Ma quando il gioco si fa duro, Omar impazzisce. Letteralmente. 33 sono le giornate di squalifica collezionate nel corso della sua lunga e affascinante carriera. Numeri da capogiro, in negativo. Ma Boniperti lo difende: «Era un duro, era deciso, ma non era cattivo». Lui stesso affermerà, con parole d’innocenza proprie del genio: «Il giocatore di talento aspetta la palla per inventare. Il difensore aspetta di picchiarti».

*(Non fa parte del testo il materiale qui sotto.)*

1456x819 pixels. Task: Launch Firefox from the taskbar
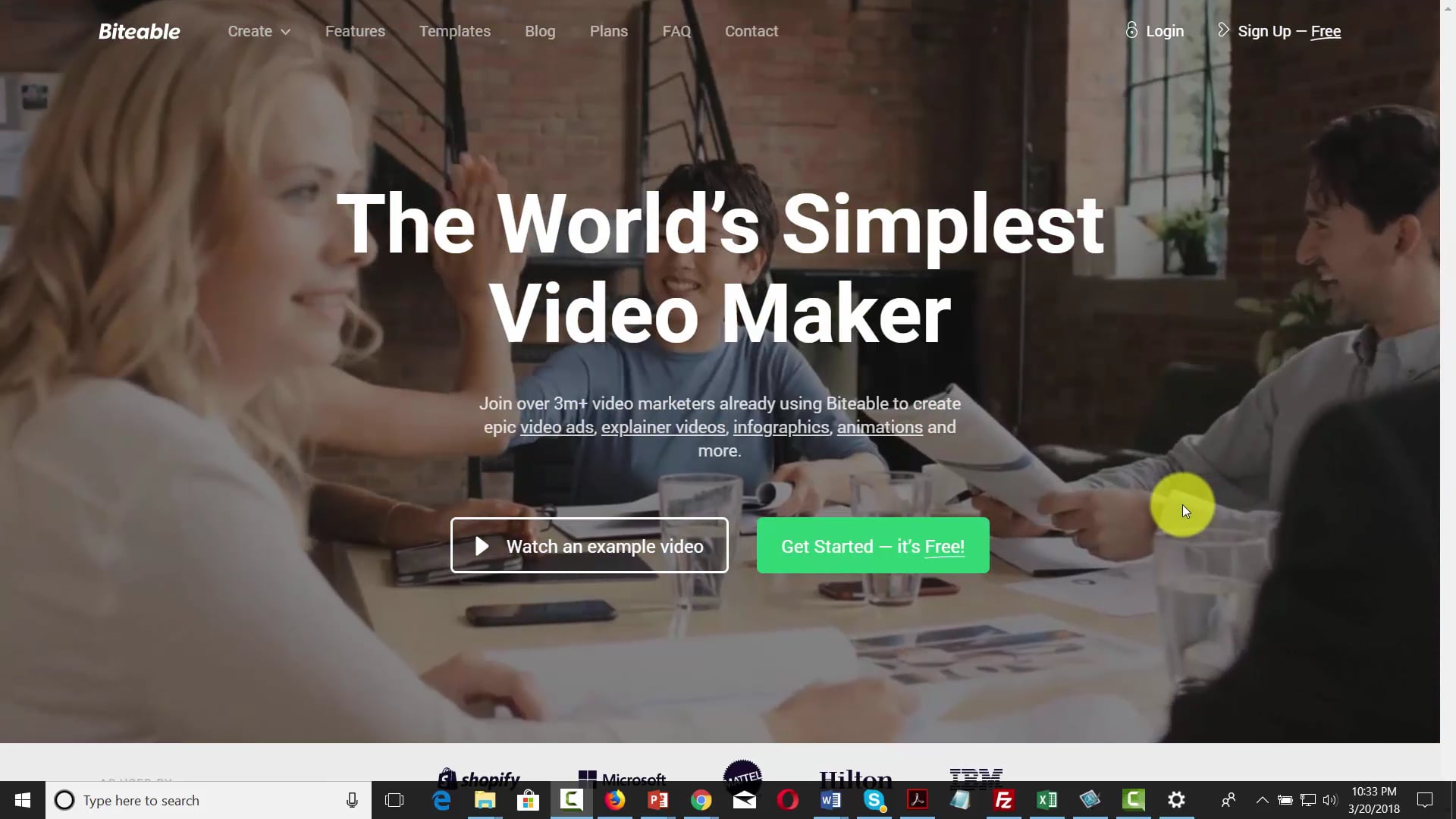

Dopo otto anni in bianconero, Sivori fa le valigie. Il motivo? L’allenatore, Heriberto Herrera. Pretende che tutti, nessuno escluso, corrano e giochino per il collettivo. Parole di eresia per Sivori, che già corre poco in partita, figuriamoci negli allenamenti. Con il numero 11 sulle spalle, Sivori porta alla ribalta del calcio italiano il Napoli, poco abituato alle zone alte della classifica. Lo farà nel bene e nel male. Nel bene, a suon di giocate. Nel male quando, ad esempio, si fa espellere in un Napoli v Juventus datato 1 dicembre 1968.

Si chiude così la parabola di Sivori. Omar se ne torna in Argentina, nel Paese dove è nato e cresciuto. Saluta l’Italia, il Paese che gli ha dato tanto, forse tutto. E che lui, come è noto, non ha mai dimenticato. Chiedetelo ai vostri nonni.